Required work | The line that contains "Screen dimensions: 812x1479" marks the start. Please set it down, with every later line of the data, exactly and without pictures.

Supplied data Start Marker

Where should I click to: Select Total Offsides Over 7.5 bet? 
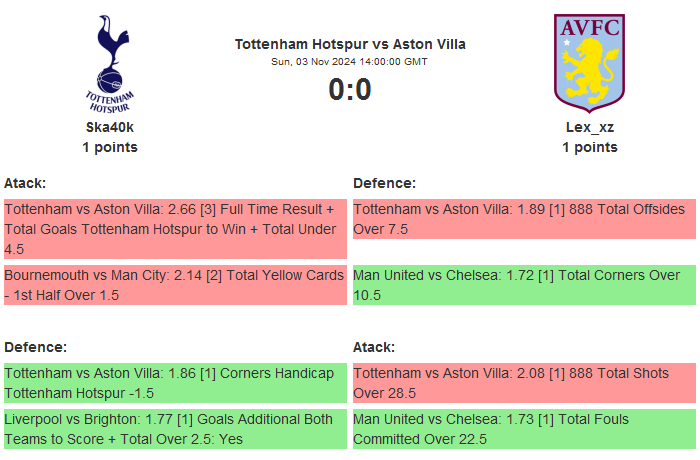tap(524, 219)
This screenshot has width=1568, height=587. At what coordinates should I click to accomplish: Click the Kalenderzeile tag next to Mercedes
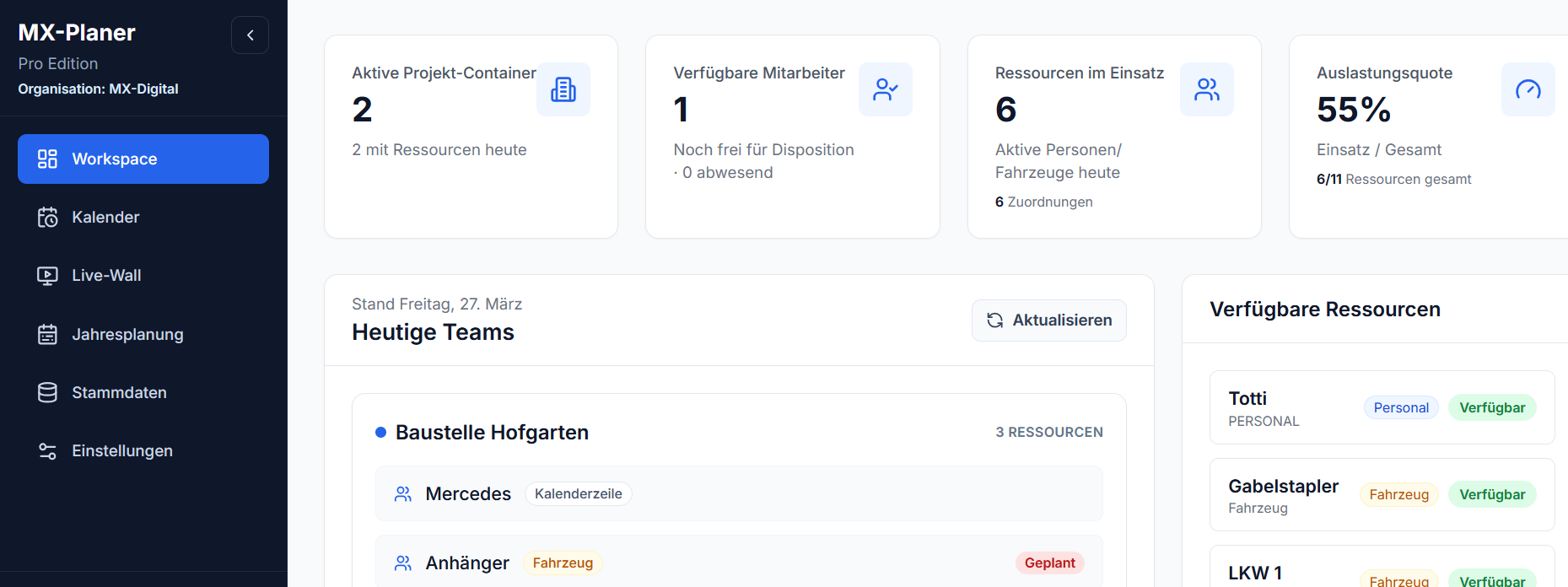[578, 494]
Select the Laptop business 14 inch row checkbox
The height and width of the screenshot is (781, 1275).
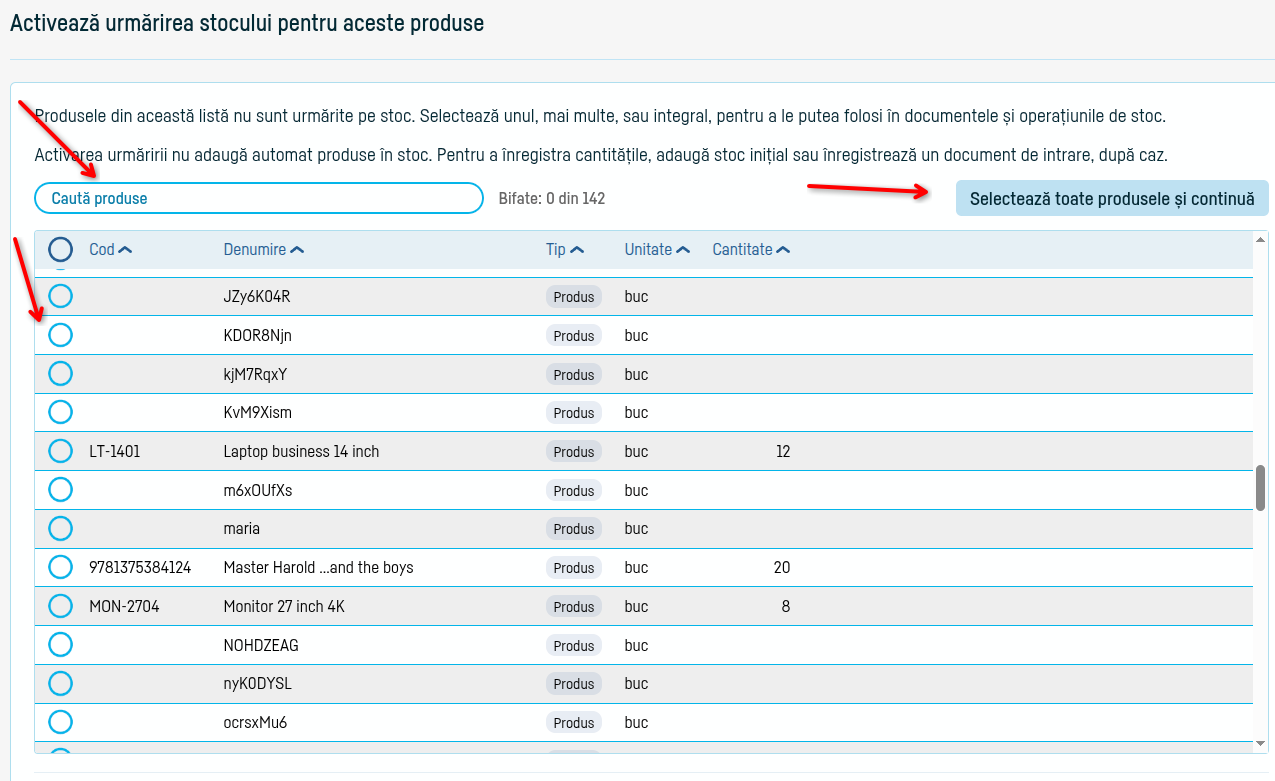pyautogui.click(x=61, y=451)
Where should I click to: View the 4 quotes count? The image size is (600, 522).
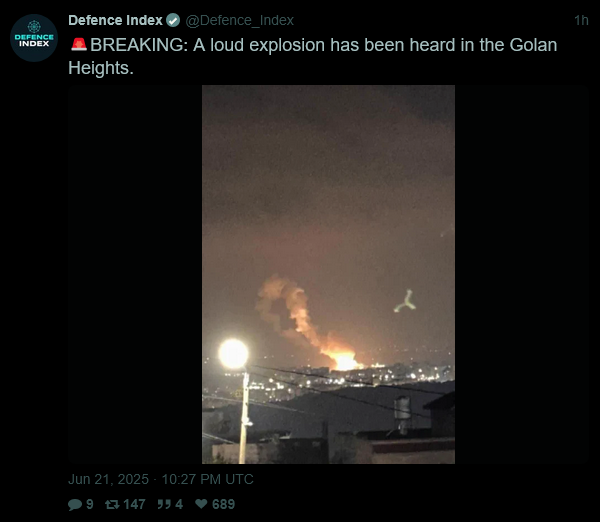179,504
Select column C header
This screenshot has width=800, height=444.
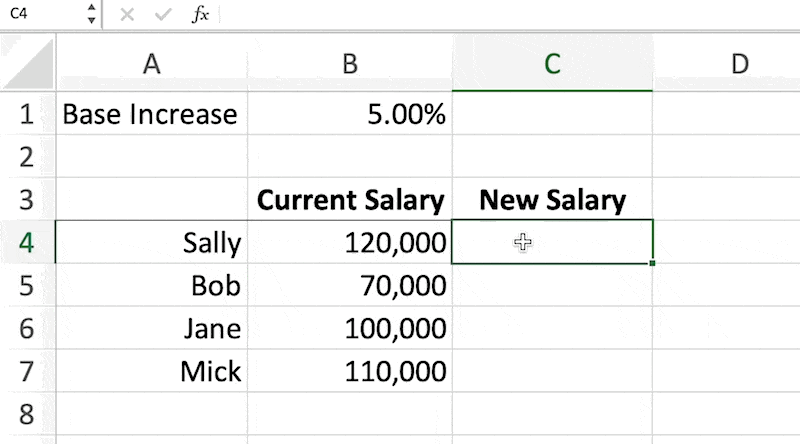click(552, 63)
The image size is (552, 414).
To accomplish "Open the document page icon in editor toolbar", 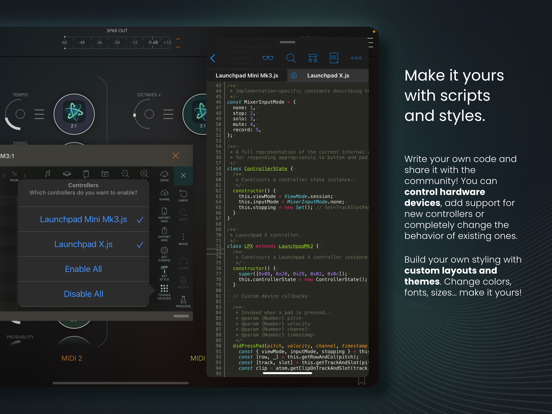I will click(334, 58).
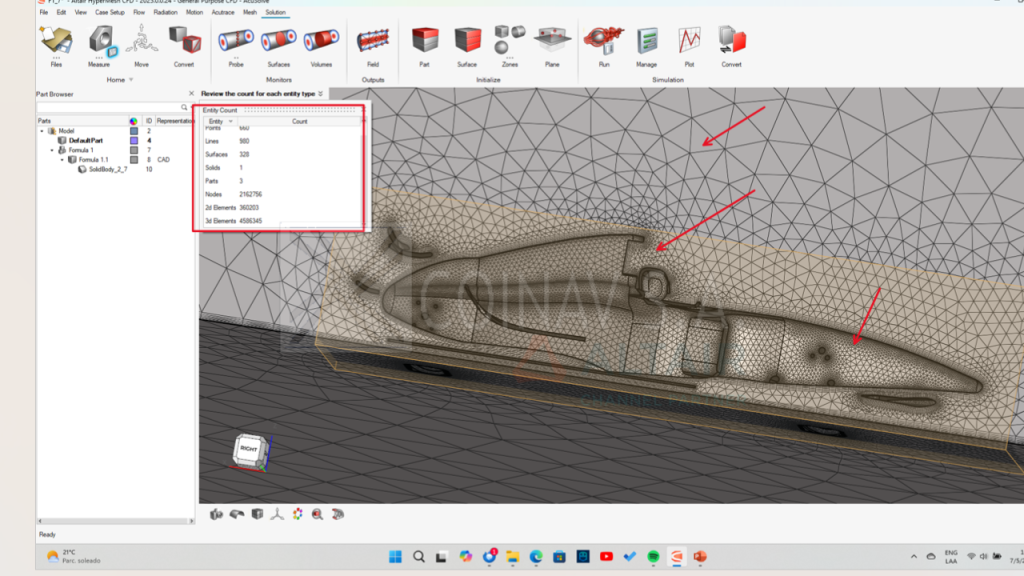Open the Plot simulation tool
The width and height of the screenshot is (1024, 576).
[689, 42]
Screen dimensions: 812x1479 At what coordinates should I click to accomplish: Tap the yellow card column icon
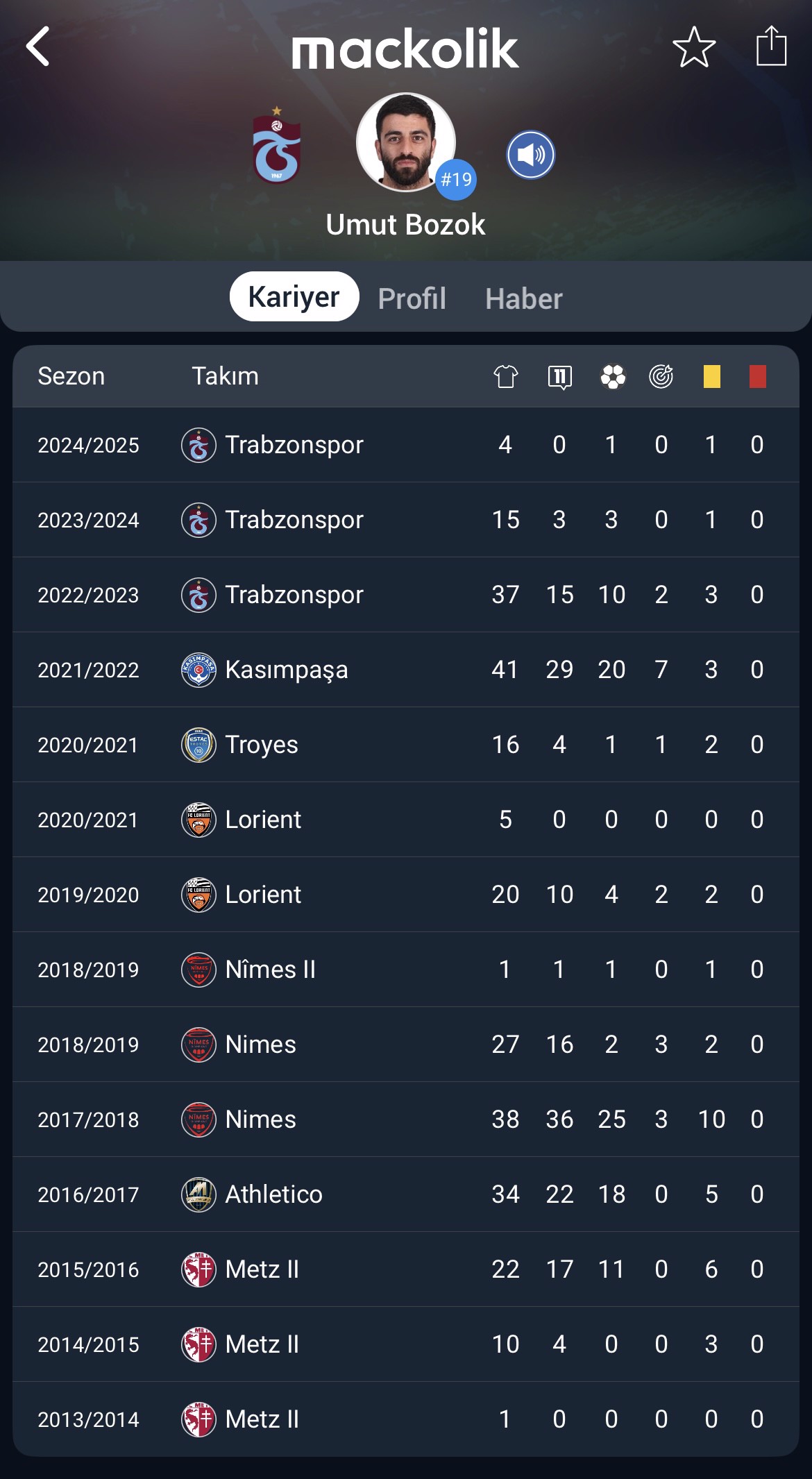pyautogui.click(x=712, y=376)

Supplied data End Marker

Result of this task |
Screen dimensions: 812x1479 At what coordinates should I click to accomplish: Tap the yellow card column icon
pyautogui.click(x=712, y=376)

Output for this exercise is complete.